2005: Yuschenko mengambil alih kekuasaan dengan janji untuk memimpin Ukraina keluar dari bayang-bayang Rusia. Dia menyatakan niat untuk membawa Ukraina menjadi anggota NATO dan Uni Eropa.
Yuschenko menunjuk mantan bos perusahaan energi Yulia Tymoshenko sebagai perdana menteri. Akan tetapi, setelah adanya pertikaian politik di kubu pro-Barat, perempuan itu dipecat dari kursi PM.
2008: NATO menjanjikan Ukraina untuk bergabung dengan aliansi tersebut.
2010: Yanukovich mengalahkan Tymoshenko dalam pemilihan presiden.

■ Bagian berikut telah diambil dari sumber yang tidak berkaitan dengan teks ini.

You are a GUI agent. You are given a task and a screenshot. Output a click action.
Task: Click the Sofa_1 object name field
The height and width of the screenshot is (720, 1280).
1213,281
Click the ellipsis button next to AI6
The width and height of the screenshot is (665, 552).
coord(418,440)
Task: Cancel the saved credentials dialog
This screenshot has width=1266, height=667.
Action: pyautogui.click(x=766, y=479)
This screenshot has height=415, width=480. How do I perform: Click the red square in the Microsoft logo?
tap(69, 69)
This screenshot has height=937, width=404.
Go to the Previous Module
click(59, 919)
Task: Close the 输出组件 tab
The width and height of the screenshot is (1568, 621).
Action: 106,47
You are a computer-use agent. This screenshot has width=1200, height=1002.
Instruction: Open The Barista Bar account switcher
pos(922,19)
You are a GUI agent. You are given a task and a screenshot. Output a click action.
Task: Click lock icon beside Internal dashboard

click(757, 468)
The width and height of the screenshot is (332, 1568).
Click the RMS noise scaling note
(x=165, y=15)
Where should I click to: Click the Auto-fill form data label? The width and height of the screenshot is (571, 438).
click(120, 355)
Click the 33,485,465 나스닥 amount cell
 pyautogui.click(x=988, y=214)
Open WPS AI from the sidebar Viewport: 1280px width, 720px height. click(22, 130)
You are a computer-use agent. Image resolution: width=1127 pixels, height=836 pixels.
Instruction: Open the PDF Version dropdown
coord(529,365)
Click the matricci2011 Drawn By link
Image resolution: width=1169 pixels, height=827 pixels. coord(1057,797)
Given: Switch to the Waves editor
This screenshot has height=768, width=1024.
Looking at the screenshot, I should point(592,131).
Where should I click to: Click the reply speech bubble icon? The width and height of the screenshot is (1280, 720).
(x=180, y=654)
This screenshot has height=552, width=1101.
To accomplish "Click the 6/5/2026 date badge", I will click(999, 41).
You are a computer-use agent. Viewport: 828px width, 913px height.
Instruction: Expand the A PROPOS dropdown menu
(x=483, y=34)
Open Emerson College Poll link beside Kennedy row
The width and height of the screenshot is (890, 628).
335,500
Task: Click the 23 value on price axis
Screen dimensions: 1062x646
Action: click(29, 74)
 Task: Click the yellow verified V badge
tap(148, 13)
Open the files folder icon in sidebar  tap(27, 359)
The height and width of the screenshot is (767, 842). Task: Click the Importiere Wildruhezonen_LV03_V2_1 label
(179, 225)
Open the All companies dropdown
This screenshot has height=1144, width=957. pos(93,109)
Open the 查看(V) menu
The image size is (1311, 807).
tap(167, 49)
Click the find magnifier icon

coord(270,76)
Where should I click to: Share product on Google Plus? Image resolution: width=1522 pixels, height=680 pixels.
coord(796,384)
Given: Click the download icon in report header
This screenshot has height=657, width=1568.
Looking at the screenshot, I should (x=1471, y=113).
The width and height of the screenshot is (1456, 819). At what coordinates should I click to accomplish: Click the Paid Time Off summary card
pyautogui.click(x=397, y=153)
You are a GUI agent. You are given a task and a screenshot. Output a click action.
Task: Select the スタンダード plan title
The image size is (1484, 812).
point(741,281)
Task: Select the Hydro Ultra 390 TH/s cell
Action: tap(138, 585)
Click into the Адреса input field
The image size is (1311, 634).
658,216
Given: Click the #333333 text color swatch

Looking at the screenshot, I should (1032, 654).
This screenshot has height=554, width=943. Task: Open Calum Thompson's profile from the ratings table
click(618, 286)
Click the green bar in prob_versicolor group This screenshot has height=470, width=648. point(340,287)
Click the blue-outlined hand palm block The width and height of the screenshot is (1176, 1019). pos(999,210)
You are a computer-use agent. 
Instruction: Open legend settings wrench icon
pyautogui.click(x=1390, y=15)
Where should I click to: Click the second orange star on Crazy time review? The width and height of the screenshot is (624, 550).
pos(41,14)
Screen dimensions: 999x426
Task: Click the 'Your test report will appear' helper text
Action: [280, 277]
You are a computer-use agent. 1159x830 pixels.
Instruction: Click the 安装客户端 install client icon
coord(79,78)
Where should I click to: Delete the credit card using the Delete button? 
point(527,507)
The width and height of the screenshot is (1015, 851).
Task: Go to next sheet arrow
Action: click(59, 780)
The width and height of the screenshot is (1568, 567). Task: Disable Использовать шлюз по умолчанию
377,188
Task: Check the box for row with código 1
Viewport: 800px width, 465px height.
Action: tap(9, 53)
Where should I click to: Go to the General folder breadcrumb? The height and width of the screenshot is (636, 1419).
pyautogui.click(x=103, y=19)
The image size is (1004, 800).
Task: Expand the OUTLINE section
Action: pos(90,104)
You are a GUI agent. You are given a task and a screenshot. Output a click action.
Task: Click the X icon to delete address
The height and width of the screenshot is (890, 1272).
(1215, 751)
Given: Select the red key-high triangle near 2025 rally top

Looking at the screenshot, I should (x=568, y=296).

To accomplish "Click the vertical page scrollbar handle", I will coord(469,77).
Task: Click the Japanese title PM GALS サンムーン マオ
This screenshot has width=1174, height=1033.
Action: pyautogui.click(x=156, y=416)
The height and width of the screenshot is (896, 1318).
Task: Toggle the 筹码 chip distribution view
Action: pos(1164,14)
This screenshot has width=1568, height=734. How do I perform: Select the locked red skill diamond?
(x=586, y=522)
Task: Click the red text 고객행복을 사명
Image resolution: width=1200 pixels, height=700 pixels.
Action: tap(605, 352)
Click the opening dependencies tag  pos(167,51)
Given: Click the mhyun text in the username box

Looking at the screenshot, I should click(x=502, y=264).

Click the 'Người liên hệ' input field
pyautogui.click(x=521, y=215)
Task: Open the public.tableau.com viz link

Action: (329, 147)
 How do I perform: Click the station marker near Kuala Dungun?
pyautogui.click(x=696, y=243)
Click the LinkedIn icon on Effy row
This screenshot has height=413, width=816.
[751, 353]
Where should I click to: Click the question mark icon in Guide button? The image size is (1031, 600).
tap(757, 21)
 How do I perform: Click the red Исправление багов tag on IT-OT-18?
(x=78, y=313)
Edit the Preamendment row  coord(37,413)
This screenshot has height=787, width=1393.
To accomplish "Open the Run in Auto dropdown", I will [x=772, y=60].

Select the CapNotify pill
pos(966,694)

Rusia dan Ukraina mencapai kesepakatan harga gas sebagai imbalan untuk memperpanjang sewa untuk Angkatan Laut Rusia di pelabuhan Laut Hitam Ukraina.
2013: Pemerintah Yanukovich menangguhkan pembicaraan perdagangan dan asosiasi dengan Uni Eropa pada November. Dia memilih untuk menghidupkan kembali hubungan ekonomi dengan Moskow. Langkah sang presiden memicu demonstrasi massal selama berbulan-bulan di Ibu Kota Kiev.
2014: Aksi protes yang sebagian besar terfokus di sekitar alun-alun Maidan Kiev, berubah menjadi kekerasan. Puluhan pengunjuk rasa tewas.
Februari 2014: Parlemen Ukraina memutuskan untuk memakzulkan Yanukovich—yang sudah lebih dulu melarikan diri dari negara itu. Beberapa hari kemudian, kelompok bersenjata merebut parlemen di wilayah Krimea, Ukraina, dan mengibarkan bendera Rusia.
Moskow mencaplok Krimea menyusul referendum 16 Maret yang menunjukkan dukungan luar biasa di wilayah itu untuk bergabung dengan Federasi Rusia
April 2014: Kelompok separatis pro-Rusia di wilayah timur Donbass mendeklarasikan kemerdekaan. Pertempuran pun pecah, yang terus berlanjut secara sporadis hingga 2022, meskipun lebih sering diwarnai gencatan senjata.
Mei 2014: Pengusaha Petro Poroshenko memenangkan pemilihan presiden dengan mengusung agenda pro-Barat.